• STATED GOAL: Copy out every line in the rows below that contains the word "screenshot".

• DATASET EXTRACT:
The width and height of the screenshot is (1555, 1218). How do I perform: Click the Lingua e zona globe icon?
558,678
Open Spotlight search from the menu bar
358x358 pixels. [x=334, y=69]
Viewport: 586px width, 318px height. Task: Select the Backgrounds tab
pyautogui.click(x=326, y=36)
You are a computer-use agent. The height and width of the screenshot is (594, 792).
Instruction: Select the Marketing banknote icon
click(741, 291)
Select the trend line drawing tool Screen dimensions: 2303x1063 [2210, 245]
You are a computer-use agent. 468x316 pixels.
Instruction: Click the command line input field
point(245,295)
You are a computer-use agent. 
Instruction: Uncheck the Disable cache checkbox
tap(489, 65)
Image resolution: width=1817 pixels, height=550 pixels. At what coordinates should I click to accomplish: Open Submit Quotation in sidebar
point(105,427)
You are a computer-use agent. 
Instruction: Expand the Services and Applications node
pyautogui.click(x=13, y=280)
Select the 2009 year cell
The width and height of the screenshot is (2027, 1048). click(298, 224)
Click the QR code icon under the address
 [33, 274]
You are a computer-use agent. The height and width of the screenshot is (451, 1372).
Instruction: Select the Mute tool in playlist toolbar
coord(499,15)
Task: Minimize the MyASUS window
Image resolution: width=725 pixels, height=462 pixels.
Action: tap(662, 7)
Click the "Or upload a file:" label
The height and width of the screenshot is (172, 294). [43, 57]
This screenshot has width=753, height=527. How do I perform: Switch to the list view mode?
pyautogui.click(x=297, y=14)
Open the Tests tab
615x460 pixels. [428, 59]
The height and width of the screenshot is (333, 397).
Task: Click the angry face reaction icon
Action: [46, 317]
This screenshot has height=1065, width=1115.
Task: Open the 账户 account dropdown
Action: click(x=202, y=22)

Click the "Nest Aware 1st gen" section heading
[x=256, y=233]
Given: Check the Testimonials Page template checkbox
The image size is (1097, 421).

• ANSWER TO THIS TASK:
The width and height of the screenshot is (1555, 1218). How do I perform: Click the Lingua e zona globe icon?
You are a computer-use agent. The height and width of the screenshot is (594, 792).
The width and height of the screenshot is (2027, 1048). click(298, 224)
You are a computer-use agent. The height and width of the screenshot is (451, 1372).
The height and width of the screenshot is (172, 294). [43, 57]
This screenshot has width=753, height=527. How do I perform: Switch to the list view mode?
The height and width of the screenshot is (333, 397).
This screenshot has height=1065, width=1115.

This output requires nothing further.